Our world has changed. A new threat is directly affecting the global economy, health, security, and international politics.
Across the globe, our lives have been altered and we are being forced to adjust to our new reality.
Despite the challenges we now face and those that are yet to come, we must start getting used to doing some of what the common good requires.
The common man on the street is being called upon to show resilience for our country, for our world, and most importantly, for each other. When tragedies happen we are expected to unite, to show compassion and to share love.
But really, just how are we coping?
So much of the Coronavirus (COVID-19) pandemic is outside of our control. Aside from the threat that the virus itself poses, your life has been impacted; from work and finances to socialising and travel. However, dealing with this challenge can make you more resilient. It will be helpful to remember that there are things you can do to deal with the uncertainty that lies not just in front of you, but all around you.
Stress – Stress is an understandable response to the current situation.
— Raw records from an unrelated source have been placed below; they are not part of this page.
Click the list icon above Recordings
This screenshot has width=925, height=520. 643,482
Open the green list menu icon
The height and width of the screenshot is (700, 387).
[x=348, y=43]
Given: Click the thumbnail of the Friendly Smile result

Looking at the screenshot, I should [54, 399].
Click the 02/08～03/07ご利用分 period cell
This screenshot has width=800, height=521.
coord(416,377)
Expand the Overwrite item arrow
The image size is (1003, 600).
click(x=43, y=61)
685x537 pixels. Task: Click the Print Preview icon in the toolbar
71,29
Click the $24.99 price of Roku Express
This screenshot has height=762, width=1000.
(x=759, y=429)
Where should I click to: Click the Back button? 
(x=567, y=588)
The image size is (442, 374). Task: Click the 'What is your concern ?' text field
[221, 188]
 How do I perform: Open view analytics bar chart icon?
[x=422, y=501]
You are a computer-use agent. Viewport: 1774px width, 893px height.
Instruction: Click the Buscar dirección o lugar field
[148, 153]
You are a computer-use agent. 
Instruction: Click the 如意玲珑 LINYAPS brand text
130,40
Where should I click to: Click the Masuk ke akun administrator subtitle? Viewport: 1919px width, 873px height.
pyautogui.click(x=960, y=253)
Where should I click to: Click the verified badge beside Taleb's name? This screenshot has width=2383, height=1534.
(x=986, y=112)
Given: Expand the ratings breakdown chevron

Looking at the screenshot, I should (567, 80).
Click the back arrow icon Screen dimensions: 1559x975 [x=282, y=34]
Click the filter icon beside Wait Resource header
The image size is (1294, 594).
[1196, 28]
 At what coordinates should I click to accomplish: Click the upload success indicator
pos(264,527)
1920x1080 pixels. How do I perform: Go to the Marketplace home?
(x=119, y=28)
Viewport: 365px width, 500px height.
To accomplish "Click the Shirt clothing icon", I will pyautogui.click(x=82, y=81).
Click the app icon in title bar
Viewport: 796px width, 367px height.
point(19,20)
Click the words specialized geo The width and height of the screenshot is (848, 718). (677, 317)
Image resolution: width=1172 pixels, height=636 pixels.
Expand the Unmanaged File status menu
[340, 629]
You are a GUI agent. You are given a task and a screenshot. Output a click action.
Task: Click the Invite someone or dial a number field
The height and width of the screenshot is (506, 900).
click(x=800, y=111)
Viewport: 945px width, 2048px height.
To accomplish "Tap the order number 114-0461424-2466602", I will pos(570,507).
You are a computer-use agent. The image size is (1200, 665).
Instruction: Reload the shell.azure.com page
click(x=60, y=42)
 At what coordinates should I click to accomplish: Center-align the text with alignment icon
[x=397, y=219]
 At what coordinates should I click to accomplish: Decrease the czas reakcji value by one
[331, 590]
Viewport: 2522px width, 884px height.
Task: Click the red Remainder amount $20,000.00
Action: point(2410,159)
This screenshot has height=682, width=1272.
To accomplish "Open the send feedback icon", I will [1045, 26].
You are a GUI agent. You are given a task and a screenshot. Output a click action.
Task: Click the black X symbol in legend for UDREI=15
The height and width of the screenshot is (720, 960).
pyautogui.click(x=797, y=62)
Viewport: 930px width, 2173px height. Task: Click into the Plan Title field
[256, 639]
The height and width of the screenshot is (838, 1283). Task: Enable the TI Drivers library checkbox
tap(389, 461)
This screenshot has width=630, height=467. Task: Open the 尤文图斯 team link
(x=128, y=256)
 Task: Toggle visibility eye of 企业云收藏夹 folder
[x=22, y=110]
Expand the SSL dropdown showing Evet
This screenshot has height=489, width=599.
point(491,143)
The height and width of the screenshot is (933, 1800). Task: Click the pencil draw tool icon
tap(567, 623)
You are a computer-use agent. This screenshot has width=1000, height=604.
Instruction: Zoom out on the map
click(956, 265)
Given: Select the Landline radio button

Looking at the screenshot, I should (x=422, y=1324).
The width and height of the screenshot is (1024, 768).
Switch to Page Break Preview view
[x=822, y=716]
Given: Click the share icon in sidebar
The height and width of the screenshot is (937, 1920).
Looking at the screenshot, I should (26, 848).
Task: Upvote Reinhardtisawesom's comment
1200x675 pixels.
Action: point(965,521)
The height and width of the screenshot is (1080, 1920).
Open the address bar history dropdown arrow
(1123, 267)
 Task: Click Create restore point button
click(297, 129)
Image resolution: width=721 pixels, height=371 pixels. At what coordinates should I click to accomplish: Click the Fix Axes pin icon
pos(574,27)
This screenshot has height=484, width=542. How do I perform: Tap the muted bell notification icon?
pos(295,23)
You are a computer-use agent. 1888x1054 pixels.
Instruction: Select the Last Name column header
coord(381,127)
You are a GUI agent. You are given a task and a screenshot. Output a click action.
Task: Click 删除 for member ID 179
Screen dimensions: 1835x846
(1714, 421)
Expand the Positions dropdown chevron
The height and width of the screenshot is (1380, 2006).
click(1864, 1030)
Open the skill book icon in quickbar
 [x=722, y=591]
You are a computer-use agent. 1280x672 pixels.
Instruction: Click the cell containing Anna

You might be worried about becoming infected with the virus, about how your loved ones will cope, about the disruption to your studies, your job and routines, and perhaps most importantly, the financial impact this could have on you. These stressors, along with the constant media hysteria and dealing with disappointment such as travel restrictions and event cancellations, can take an emotional and psychological toll on anyone.
As hard as things are, it can be comforting to know that you’re not alone and that others share your feelings. I repeat, you are not alone in feeling stressed and anxious right now, particularly because of the uncertainty surrounding the situation.
Uncertainty – Predictability helps people to feel as though they are in control and it reassures them that their lives are settled and nothing bad will happen. On the other hand, having to deal with the unknown can make people anxious. Get a handle on anxiety by practising to tolerate uncertainty. You can start with small changes to you own personal routine such as cooking a meal without a recipe or randomly choosing a show to look at on Netflix. One thing we don’t like about uncertainty is that if we allow it into our life, things can go wrong.
Facts – Keeping up to date with factual resources can provide some more certainty about what’s happening. Choose media sources wisely where you’re less likely to get overwhelmed with the constant coverage and it will be easier to stay grounded. Cable news 24/7? Hard pass. It’s a good idea to limit your media intake to a few times a day so you don’t become overwhelmed. You may also want to avoid speculation and social media discussions.
Some good resources for factual updates include:
– World Health Organisation (WHO)
– Your local government’s Ministry of Health
– Your local government’s Ministry of Communications
Remember, despite the challenges we now face and those that are yet to come, your personal health and mental well-being must not be ignored.
This is undoubtedly, one of the greatest tests we will ever undergo in humility and the overwhelming power of humanity. When tragedies happen, we can unite, we can show compassion and we must share love.
It is my hope that as we adapt to this new reality, that we take care of each other and that collectively, we will overcome this soon.